これぞNEWモード!ディズジャパ待望のフルアルバム
INTERVIEW : THIS IS JAPAN
シングル・リリースとライヴ活動を続けてきた彼らにとって、「メジャー・デビューから4年を経ての初アルバム」と言っても、そこはそれほど特別なことではないのかもしれない。それでもやっぱりこのタイトル『NEW JAPAN』と収録曲からは、大きな変化を感じざるを得ない。1曲目から最新曲をズラリと並べて、数々のタイアップ曲をアルバム後半に配している曲順も、「いまのTHIS IS JAPAN」を鮮烈に感じることができる。このアルバムのために作られた新曲を中心に、メンバー4人に話を訊いた。
取材・文:岡本貴之
写真:大橋祐希
自分たちの"原液"な部分を伝えられたら
──メジャー・デビュー後、初のアルバムですがバンドにとってはどんな作品ですか。
杉森ジャック(Vo/Gt):『NEW JAPAN』というタイトル通り、直近で「いいじゃん!」っていう新曲7曲がつるっと出てきたんで、それをいまのバンドの勢いで作り上げました。「これが新しいスタンダードだな」っていう気持ちです。いまの俺たちを見てくれたらいいことがありますと断言できますね。

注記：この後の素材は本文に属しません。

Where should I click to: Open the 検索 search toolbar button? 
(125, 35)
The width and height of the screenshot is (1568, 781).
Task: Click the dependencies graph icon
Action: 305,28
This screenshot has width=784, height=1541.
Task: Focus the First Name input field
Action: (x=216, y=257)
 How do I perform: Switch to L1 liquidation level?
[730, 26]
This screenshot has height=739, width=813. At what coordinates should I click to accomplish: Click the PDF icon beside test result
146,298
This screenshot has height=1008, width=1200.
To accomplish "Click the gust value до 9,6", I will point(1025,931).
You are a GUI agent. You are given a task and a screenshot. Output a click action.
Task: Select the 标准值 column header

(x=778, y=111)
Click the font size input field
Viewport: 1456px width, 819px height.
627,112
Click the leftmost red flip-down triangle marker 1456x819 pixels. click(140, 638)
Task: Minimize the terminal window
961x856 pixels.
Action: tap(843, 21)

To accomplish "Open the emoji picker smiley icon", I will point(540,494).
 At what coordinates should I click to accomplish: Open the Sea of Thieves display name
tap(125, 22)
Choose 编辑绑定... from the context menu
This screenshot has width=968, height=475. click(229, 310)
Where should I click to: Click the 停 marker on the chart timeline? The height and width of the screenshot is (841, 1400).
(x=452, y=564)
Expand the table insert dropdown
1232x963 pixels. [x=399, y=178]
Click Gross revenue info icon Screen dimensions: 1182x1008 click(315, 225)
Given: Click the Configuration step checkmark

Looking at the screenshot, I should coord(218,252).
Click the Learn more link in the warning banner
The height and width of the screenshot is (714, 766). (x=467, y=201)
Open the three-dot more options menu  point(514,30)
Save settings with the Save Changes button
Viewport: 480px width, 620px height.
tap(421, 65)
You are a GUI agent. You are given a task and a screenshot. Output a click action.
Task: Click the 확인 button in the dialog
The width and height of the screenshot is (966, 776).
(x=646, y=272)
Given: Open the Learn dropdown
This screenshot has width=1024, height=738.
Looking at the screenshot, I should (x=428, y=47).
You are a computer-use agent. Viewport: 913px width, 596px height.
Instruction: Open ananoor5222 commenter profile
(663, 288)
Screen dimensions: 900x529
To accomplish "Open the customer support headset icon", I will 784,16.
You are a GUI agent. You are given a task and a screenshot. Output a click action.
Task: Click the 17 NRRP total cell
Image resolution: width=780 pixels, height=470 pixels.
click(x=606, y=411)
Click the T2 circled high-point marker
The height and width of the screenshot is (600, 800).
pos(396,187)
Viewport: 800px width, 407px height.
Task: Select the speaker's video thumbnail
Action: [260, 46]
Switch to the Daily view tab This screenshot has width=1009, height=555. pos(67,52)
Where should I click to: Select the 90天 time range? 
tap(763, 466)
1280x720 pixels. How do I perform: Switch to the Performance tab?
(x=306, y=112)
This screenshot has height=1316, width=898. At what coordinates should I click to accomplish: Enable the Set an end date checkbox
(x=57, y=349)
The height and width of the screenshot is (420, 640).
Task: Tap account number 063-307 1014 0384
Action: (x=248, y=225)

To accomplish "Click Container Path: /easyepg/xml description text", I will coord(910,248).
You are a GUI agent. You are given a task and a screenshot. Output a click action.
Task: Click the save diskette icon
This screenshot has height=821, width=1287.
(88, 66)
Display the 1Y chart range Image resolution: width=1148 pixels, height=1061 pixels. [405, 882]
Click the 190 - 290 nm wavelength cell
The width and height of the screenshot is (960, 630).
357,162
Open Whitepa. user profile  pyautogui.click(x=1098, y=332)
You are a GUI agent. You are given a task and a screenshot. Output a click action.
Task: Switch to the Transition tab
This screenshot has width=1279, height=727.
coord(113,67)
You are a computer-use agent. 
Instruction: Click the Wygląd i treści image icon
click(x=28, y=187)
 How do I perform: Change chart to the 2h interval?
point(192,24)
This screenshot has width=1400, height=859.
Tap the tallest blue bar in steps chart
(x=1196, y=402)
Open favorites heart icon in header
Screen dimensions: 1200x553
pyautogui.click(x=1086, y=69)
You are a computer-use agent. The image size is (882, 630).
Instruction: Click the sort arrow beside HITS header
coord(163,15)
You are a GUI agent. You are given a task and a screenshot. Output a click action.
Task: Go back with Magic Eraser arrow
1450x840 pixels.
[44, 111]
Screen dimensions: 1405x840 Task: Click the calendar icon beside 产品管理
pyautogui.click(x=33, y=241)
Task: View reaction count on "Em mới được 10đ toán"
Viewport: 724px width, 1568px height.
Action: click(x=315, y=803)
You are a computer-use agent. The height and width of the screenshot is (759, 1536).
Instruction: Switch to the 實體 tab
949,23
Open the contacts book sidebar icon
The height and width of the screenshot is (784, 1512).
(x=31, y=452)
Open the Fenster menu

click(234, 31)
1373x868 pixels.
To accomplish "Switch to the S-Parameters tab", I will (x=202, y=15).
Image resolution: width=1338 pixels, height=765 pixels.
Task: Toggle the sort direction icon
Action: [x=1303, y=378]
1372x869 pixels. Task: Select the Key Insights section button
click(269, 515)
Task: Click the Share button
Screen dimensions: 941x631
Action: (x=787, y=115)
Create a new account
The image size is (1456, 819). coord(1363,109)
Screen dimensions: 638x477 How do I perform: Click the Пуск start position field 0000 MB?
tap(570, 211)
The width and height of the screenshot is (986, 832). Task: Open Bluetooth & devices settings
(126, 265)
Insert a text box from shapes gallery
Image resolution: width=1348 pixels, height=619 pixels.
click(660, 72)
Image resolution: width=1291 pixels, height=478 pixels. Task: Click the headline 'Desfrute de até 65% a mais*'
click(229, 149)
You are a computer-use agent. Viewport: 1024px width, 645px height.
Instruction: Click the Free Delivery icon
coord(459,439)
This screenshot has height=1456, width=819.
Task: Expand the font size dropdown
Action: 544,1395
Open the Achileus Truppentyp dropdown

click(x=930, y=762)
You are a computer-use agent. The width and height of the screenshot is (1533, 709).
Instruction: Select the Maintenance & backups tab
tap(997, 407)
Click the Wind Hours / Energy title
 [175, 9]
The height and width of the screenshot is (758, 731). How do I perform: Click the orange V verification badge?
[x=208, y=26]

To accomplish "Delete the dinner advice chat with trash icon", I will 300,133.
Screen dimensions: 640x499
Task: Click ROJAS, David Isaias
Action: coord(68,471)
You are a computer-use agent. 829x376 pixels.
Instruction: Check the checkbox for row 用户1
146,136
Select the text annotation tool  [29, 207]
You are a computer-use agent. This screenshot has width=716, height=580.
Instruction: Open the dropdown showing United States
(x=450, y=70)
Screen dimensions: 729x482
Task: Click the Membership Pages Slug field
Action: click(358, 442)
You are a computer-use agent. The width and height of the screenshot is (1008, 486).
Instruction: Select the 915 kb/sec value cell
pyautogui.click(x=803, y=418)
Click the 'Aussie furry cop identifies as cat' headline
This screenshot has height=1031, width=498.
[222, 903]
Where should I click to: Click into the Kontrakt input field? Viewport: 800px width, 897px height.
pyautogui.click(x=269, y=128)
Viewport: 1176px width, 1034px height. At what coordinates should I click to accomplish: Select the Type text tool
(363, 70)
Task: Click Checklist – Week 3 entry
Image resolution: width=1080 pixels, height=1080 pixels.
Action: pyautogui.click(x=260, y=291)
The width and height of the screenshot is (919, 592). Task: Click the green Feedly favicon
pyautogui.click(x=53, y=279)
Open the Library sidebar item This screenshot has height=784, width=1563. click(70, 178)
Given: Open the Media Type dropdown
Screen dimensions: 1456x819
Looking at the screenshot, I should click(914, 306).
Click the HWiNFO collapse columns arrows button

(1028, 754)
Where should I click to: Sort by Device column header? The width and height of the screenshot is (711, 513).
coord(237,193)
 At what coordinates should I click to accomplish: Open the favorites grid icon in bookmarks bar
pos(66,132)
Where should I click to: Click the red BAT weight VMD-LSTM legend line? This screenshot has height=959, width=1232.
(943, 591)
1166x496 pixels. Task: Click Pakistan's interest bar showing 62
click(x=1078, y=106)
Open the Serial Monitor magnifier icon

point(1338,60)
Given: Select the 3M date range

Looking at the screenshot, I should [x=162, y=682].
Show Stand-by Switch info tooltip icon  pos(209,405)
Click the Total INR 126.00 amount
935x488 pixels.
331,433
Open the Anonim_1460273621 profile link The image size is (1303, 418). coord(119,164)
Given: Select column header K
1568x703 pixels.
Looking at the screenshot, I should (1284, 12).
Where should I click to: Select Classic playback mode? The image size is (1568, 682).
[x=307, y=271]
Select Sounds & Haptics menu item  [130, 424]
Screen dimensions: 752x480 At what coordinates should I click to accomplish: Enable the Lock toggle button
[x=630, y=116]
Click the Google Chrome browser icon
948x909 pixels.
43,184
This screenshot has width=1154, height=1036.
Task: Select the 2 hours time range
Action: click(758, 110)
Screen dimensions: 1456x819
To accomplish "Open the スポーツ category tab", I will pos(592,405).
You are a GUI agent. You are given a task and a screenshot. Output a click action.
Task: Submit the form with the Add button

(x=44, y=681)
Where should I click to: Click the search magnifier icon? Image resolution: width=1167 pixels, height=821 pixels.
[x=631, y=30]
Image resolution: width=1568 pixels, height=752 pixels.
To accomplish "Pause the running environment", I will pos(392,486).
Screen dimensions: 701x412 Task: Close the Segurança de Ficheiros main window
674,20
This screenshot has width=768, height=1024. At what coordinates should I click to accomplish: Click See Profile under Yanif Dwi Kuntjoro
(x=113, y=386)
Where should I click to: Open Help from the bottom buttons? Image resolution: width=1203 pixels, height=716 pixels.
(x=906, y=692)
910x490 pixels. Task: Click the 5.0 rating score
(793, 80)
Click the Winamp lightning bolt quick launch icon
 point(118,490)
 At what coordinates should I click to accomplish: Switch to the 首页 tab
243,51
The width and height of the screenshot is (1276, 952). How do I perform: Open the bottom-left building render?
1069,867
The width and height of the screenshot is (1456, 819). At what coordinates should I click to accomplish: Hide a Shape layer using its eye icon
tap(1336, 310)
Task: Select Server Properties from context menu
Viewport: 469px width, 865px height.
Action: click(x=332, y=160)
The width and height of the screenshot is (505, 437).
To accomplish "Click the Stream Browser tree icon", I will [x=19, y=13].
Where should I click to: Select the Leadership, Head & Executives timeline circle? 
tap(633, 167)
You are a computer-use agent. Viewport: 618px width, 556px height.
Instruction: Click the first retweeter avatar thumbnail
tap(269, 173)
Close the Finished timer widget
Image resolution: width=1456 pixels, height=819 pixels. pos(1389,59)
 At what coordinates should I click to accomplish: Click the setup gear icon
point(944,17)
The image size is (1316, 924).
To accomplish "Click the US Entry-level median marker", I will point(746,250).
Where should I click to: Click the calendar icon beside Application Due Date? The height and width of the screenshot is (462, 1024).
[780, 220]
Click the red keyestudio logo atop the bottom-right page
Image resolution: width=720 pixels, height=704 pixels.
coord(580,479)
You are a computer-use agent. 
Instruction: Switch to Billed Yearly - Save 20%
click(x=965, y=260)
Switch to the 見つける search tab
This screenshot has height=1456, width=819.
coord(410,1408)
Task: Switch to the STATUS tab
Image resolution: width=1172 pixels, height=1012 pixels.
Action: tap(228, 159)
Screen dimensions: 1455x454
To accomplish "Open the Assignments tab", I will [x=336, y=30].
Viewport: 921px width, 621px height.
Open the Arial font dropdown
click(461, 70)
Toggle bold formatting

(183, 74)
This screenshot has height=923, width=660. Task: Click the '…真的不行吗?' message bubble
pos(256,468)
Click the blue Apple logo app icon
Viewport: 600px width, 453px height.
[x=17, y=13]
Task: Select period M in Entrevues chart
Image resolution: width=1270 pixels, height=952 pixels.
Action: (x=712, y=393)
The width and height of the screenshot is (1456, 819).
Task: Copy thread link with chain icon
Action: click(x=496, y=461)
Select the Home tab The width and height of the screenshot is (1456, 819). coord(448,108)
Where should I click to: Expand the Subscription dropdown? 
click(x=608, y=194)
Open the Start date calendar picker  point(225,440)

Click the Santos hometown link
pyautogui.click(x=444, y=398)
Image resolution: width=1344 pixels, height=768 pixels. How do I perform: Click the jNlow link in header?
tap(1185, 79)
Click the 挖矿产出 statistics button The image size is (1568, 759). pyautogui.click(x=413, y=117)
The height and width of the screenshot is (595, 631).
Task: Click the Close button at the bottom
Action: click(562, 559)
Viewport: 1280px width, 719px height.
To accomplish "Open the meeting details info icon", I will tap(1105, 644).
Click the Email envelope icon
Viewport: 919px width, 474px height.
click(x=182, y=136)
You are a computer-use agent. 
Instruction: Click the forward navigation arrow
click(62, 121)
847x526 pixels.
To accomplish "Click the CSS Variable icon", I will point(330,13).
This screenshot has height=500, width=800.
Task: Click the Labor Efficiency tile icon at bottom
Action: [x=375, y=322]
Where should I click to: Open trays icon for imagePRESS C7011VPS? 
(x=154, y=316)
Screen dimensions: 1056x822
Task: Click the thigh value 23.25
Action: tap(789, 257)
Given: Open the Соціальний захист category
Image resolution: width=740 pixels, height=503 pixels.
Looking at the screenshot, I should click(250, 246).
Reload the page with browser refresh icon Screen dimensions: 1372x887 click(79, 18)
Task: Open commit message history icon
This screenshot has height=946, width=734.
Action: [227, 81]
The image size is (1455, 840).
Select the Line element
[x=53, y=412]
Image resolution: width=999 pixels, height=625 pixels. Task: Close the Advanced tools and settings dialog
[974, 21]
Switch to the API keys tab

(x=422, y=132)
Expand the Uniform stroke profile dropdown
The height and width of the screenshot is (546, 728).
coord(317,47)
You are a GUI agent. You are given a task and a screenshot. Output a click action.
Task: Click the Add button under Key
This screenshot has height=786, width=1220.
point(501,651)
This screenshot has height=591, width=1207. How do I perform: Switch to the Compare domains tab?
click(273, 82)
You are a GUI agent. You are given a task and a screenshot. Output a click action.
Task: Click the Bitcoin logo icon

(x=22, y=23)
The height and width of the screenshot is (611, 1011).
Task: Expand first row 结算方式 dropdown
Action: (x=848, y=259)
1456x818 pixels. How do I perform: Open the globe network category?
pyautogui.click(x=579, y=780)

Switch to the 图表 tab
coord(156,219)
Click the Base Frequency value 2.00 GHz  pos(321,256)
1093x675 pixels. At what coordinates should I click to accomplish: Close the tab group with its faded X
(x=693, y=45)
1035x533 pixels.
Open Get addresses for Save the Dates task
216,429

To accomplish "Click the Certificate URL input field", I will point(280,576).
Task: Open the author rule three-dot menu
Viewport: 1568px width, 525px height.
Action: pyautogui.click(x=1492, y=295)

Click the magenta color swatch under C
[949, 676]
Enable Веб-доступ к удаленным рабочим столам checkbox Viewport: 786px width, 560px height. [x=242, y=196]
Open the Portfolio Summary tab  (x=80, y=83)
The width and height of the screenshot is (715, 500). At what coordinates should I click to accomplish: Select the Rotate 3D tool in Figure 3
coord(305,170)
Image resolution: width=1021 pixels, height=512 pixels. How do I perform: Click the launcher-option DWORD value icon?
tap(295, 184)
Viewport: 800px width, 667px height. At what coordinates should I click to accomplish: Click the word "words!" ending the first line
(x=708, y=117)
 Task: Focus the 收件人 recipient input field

──(メジャー・デビューから)4年後にやっとできた感覚ではない?
杉森:そうですね、シングル群はコツコツ作り続けていたので。今回のアルバムは短期間で作ったんですけど、「やっぱりライヴっていいよね」と思いつつ、自分たちが素直に嘘なく、楽しく気持ちよくやれる音楽をやってみようっていう勢いで作ったのが今回の新曲群です。
かわむら(Dr/Cho):4年間いろいろやってきたなかで、このタイミングでいちばん新しい状態を見せられるアルバムが作れたのはすごく幸福なことだと思っています。今後はこの曲たちでお客さんとコミュニケーションを取れたら楽しいだろうなと。
koyabin(Gt/Vo):多分みんなそうだと思うんですけど、そんなにメジャー・デビュー以前・以後みたいな感覚はなくて。だから4年経ったっていう感じもそんなにしていなくて、マッタリしてたら4年経っていたというか(笑)。アルバムはその活動報告ですね。
水元太郎(Ba/Cho):いままでの作品のなかで、いちばん好きかもしれないです。そんな風に思ったのは、はじめてですね。みんなに聴いてもらいたいです。
──最近はアルバムという形式にこだわっていないアーティストもいますけど、今作ではどのように考えていましたか。
杉森:例えばアルバムが部屋で、そこにあるアイテムがシングルだとしたら、アルバムを聴くことでようやく「こういう部屋だったんだ」ってわかる感覚なんです。だからシングルを出したときに見えた部分とアルバムのなかにあるシングルは、多分見方が変わってくるなっていうのを意識して曲順も考えました。あと、シングル・カットやタイアップの曲がすでに5曲あって、それに加える新曲はタイアップ曲とは違ってきっかけとなるテーマが無い分、「自分たちだけで作りました」という意識が強い曲を入れないと"NEW JAPAN"とは言えないとは思っていました。自分たちの"原液"な部分をアルバムを通して伝えられたら、先行シングルもまた違う楽しみ方ができるんじゃないかなとは思ってます。
──『NEW JAPAN』というタイトルが先にあって曲を作りましたか?
杉森:そうです。新しい自分たちを見せるのに、『NEW JAPAN』っていうタイトルにしようということは、最初に決めていました。
──アルバム冒頭の"LOVELY DESTRUCTION"は、すごく軽やかなギターのカッティングから、杉森さんの〈寝ても 覚めても〉のシャウトからはじまっていますね。
杉森:やっぱりギターが鳴って、リズム隊がドーンとやって、ヴォーカルがワーッと言ってるっていうのがらしいなとは思ってます。その"ドカーン"ってなってるところも我々は軽快にやってるつもりなんですけどね。
koyabin:まあ、ドカーンしかやらないバンドだよね(笑)。最初のギターの"チャラララ~"っていうところも助走でしかないというか、ちょっと歩きながらはじめます、みたいな。一瞬軽快な2、3秒があるだけなんで、いつもの感じと変わらないですね。